Değerli okurlarım tablo bu. Kim duyar? Kim ciddiye alarak uygular? Bilmiyorum. Bu köşeden tüm yetkililere sesleniyorum. Bırakın köstek olmayı da bu zor dönemi aşmakta kim ne kadar destek sağlıyorsa, sağlasın. Bu ülke bizim ise, devlette bizim, yerel yönetimler de bizim.
Unutmayınız ki, siyaset kendi alanında yapılırsa anlam taşır ve yarar sağlar.
SAMSUN’UN BÜYÜK AYIBI, ROMANLARIN HAZİN YAŞAMI.
Bu kentin bir insanı olarak Samsunlu Romanların yaşamı, içimi yakan en büyük sorundur. Bugün ülkemizde yaşanan Covid-19 salgınında en çok etkilenen kesimlerin başında geliyorlar. Bu insanlar gerek erkekleri ve gerekse hanımları günlük kazanarak geçinen insanlardır.
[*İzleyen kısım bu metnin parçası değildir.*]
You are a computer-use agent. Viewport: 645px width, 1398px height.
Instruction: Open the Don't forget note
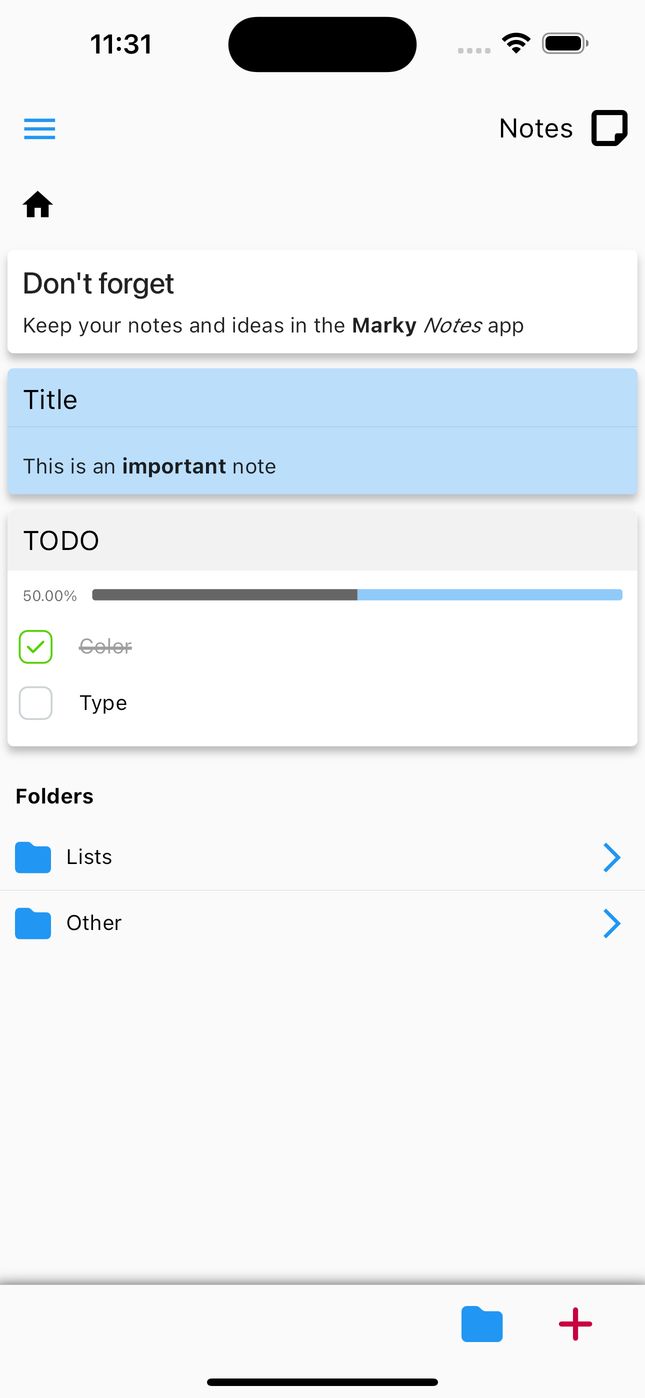click(322, 302)
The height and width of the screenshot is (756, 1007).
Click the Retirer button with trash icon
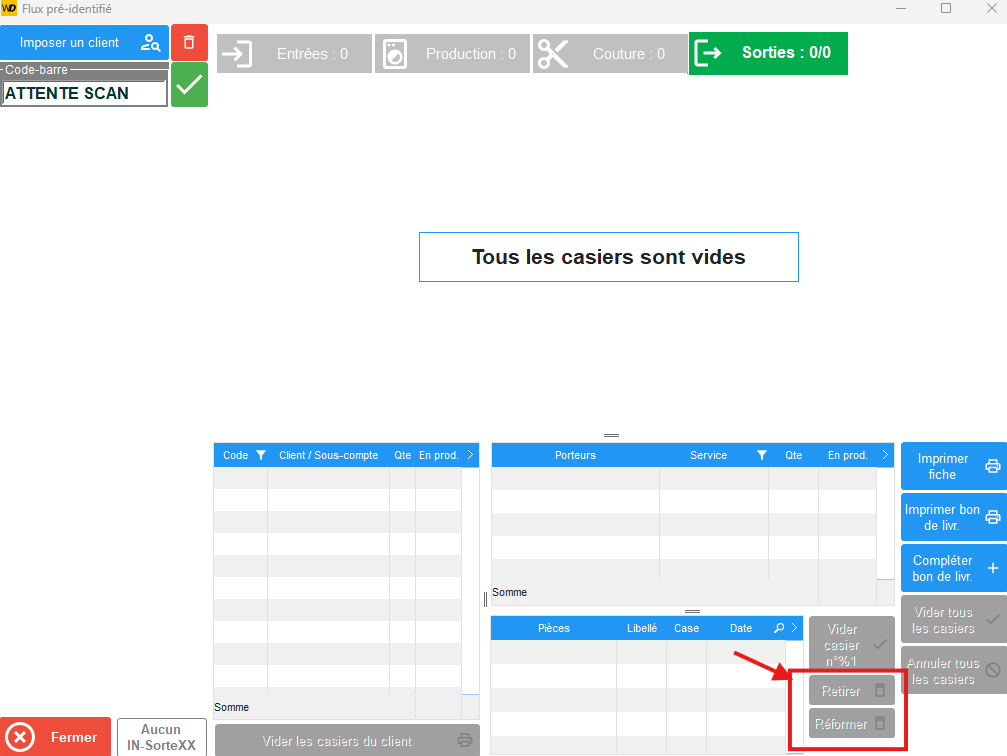click(x=851, y=691)
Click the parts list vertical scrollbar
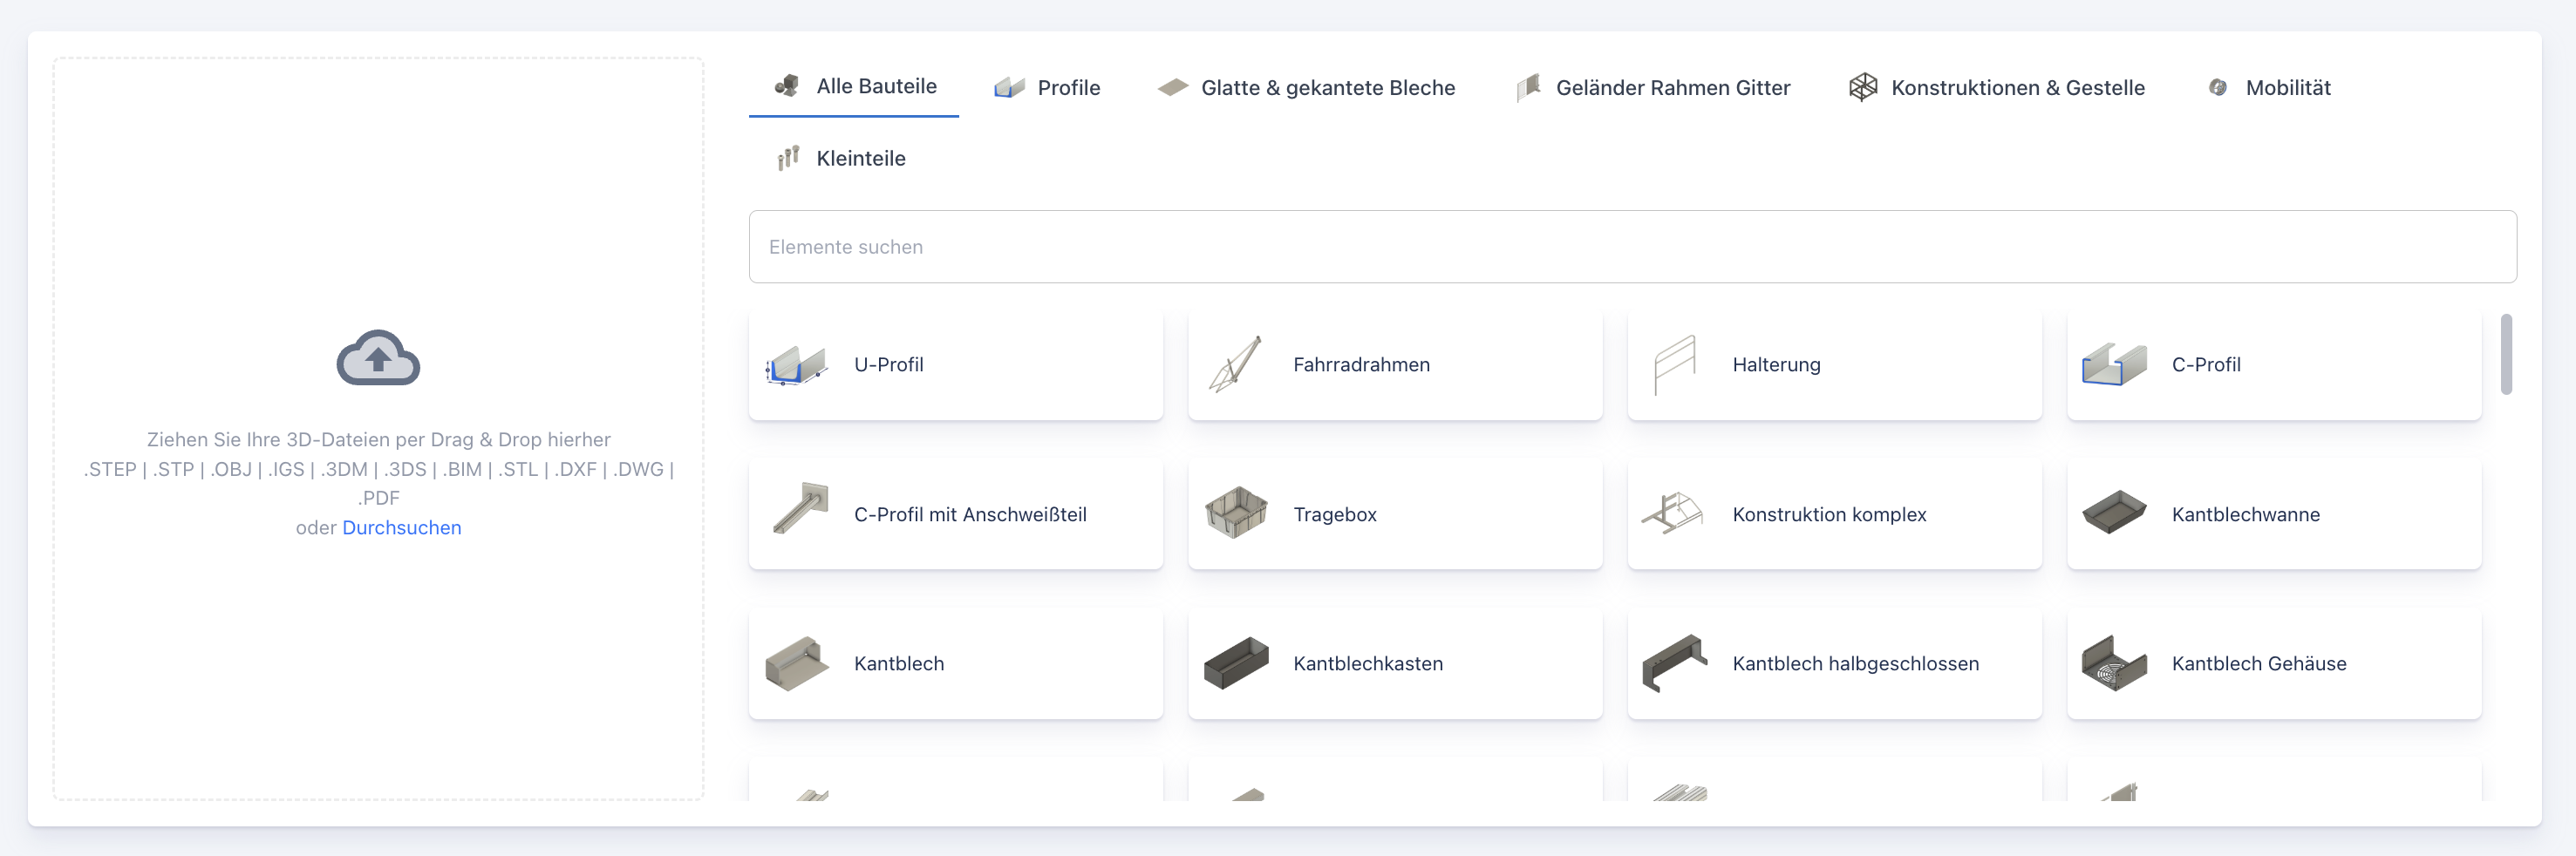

Eşleri, evine dışarıdan temizlikçi alan hemen her ailenin evlerine temizliğe giderler. Erkeklerin çok azı bir kurumda çalışma şansı bulmuş olup diğerleri, kentin belirli noktalarında ayakkabı boyacılığı ve kanalizasyonu tıkananların yardımına koşarak evlerine ekmek götürürler.
Çok zor şartlarda yaşarlar. Dilenen bir Roman gören olmamıştır.
İki yıl önce kapattığım kendi eczanemden biliyorum, borçlarına en sadık olan insanlardır. Eşlerinin temizliğe gittiği bazı evlerin bir anahtarı onlardadır. Bugüne kadar hırsızlık yaptıklarını gören yoktur.
Yıllar önce SAM-SEV Başkanlığı yaptığım dönemde cezaevi müdürü ile “Cezaevinde kaç tane Roman olduğunu ve hangi suçlardan yattığını” Sorduğum bir görüşme yapmıştım. Aldığım cevap, sadece 4 idi ve “Ağır suçtan hiçbir Roman gelmez. Gelenlerin çoğu da küçük yaşta ki evliliktendir” Demişti.
Sayılarını tam bilmiyorum ama sayıları 15-20.000 Civarında olup, 1.5 milyonluk Samsun için çok da önemli bir sayı değildir. Bunların bir kısmı eski mezbahanenin üst tarafında ki Yavuz Selim Mahallesi’nde, bir kısmı da 200 Evler ’de yaşamını sürdürüyor.
Önce ki gün konuştuğumda büyük bir kısmına 1.000.00 TL’lik Devlet yardımı geldiğini belirterek teşekkür ediyor ama arkasından da, bu bize kaç gün yetecektir?” Diye sıkıntılarının büyük olduğunu anlatıyordu.
Bu köşeden Belediyelerimiz başta olmak üzere, yardım amaçlı oluşturulan tüm gurupları, bu insanlara yardıma davet ediyorum.
Kentimin bir köşesinde yoksulluktan da öte açlıkla karşı karşıya olan Roman kardeşlerimize destek vermeye davet ediyorum.
Gün, içimizde yaşayan son derece düzgün bu vatandaşlarımıza bugüne kadar yeterince sahip çıkmayan Samsun’un, bu ayıbı giderme zamanıdır.
Corona’lı günlerden bir an önce çıkıp günlük yaşamımıza dönmemiz dileğiyle, sağlıklı bir hafta diliyorum.